-- Records to process --
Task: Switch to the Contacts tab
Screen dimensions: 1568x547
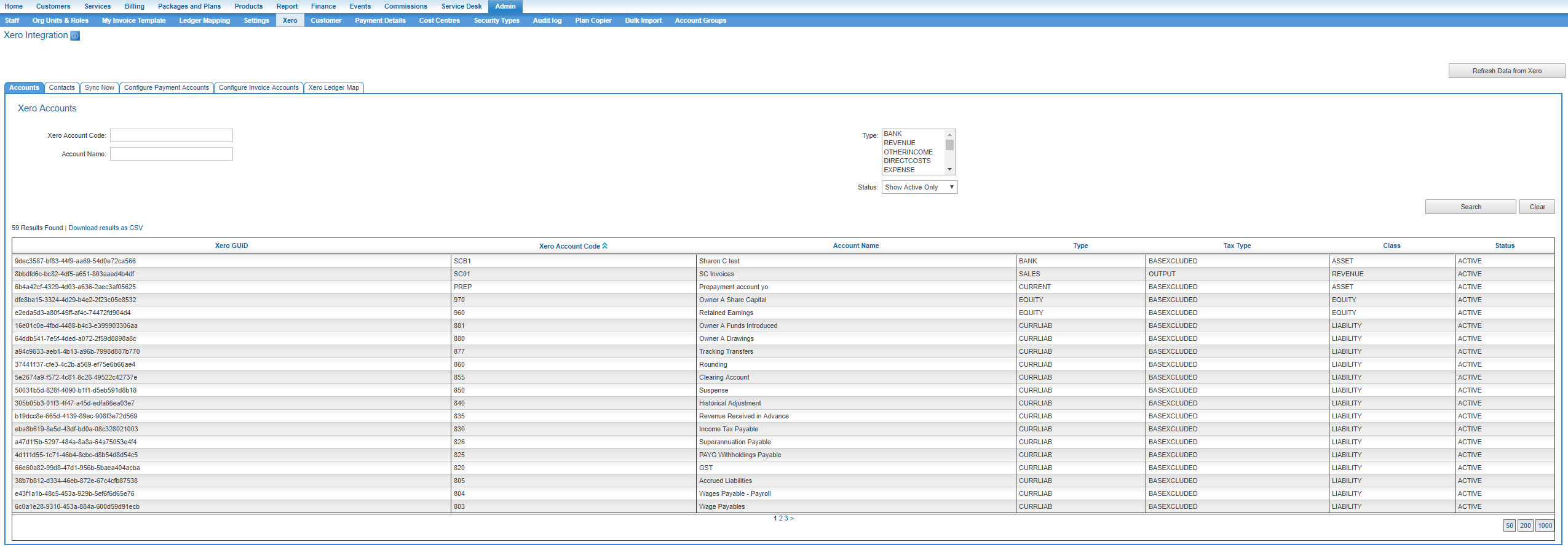Action: [x=61, y=87]
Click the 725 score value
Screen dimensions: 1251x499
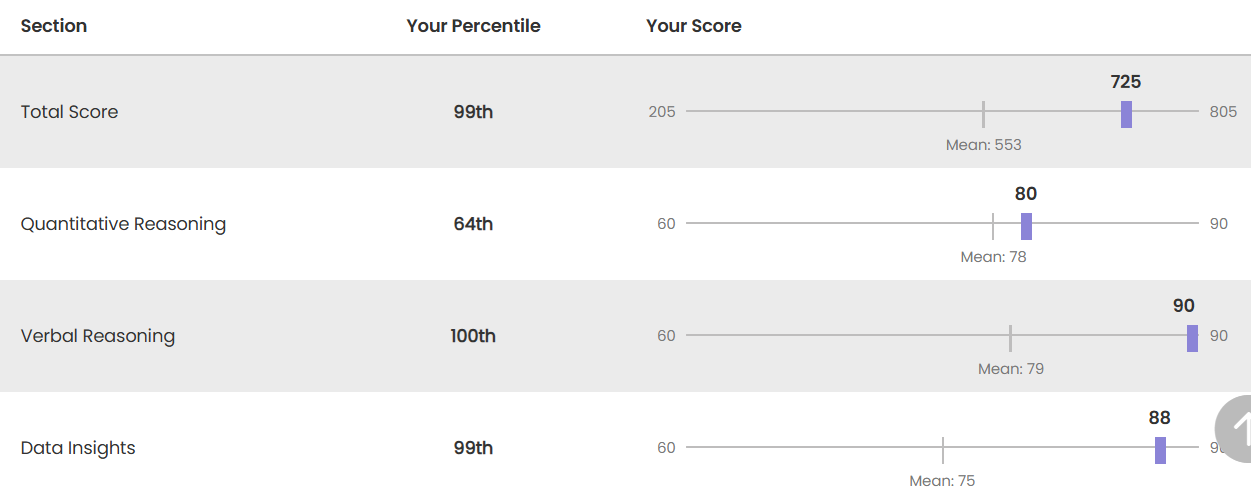(x=1126, y=82)
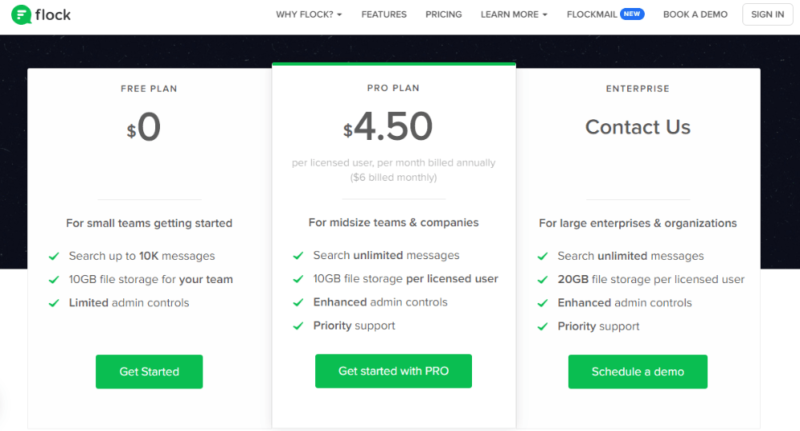Expand the LEARN MORE dropdown menu
800x431 pixels.
514,15
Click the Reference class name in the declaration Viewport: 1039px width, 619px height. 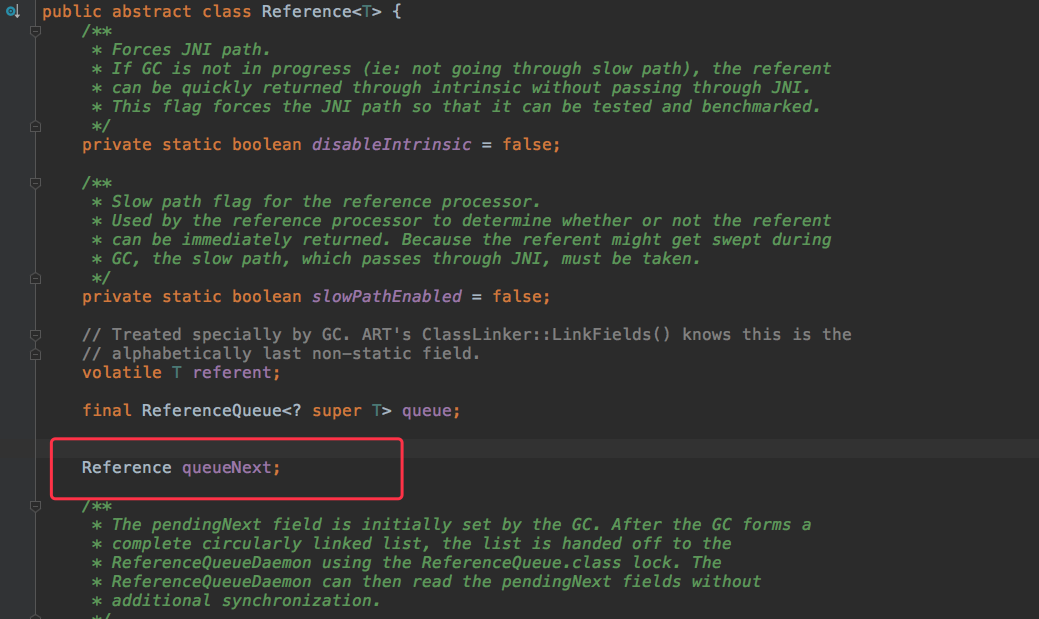(306, 12)
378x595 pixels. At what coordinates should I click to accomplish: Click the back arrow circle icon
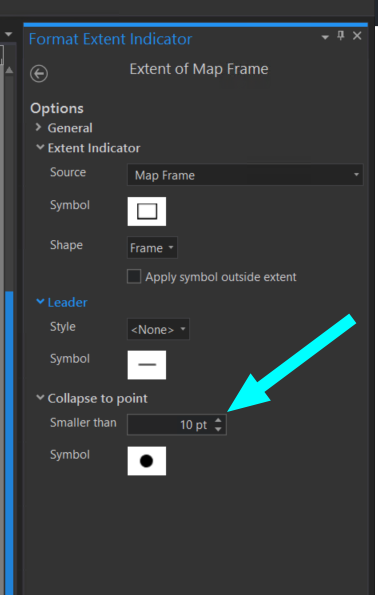(39, 74)
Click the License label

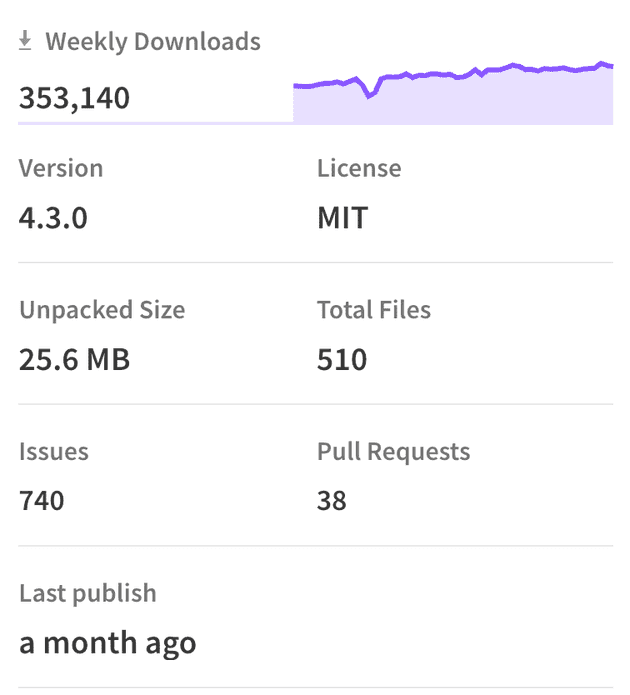pyautogui.click(x=359, y=168)
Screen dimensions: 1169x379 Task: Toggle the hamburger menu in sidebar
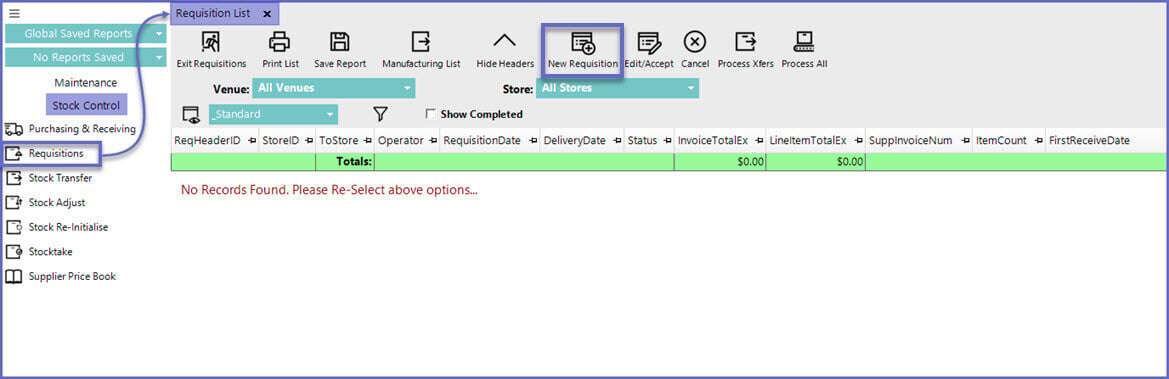click(14, 13)
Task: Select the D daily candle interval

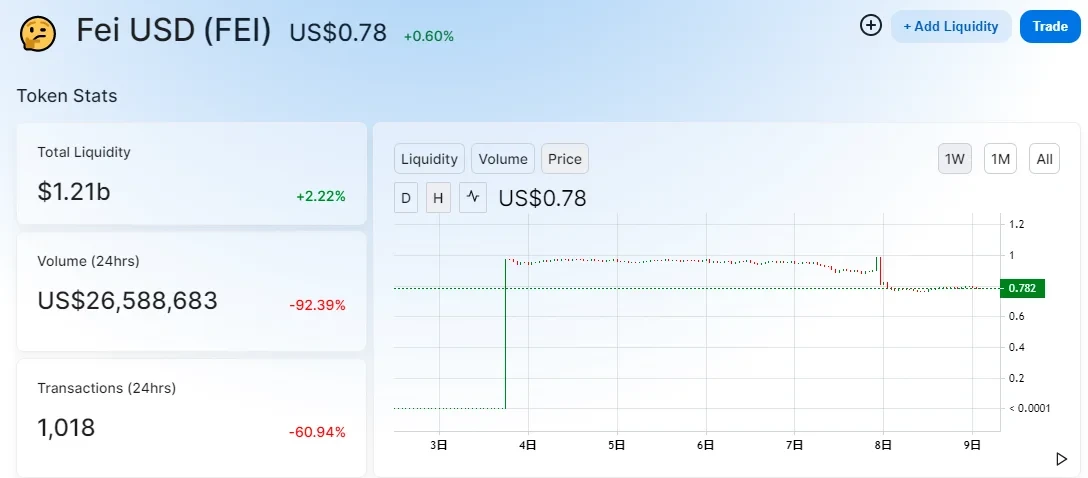Action: click(406, 198)
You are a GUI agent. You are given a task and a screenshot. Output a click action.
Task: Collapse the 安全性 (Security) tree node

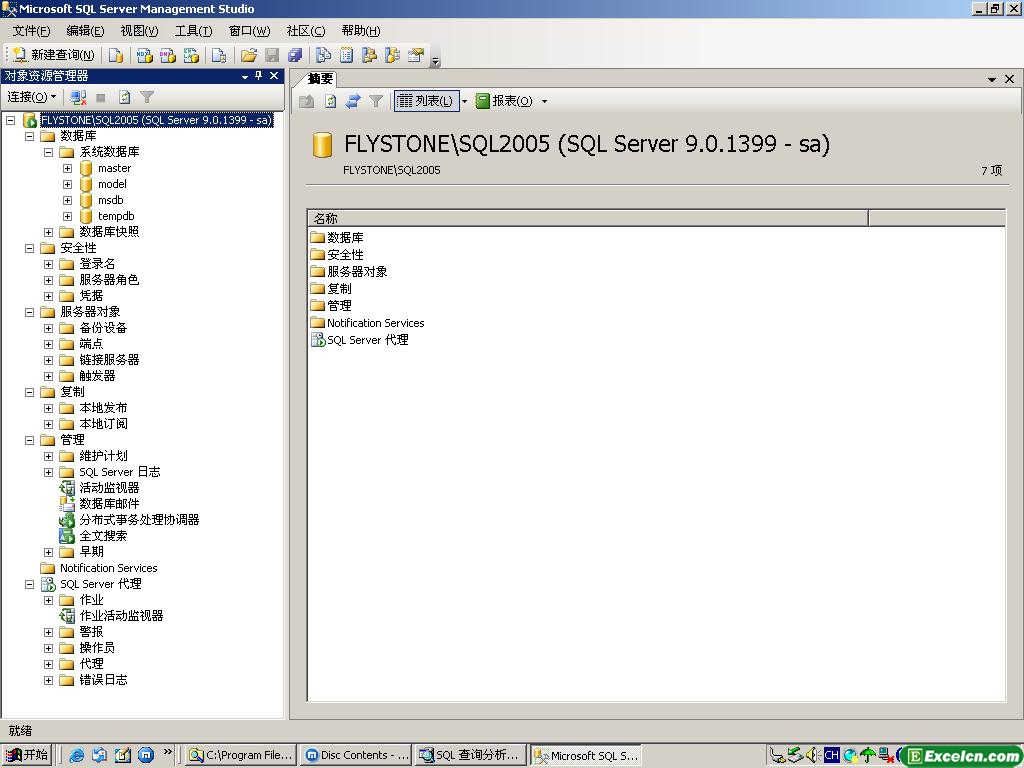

-- Task --
Set out nothing but the lines from the line with "You are a GUI" through the end of the material, reproduced exactly, both ends included, pictures omitted.

-- Answer section --
You are a GUI agent. You are given a task and a screenshot. Output a click action.
Task: Collapse the 安全性 (Security) tree node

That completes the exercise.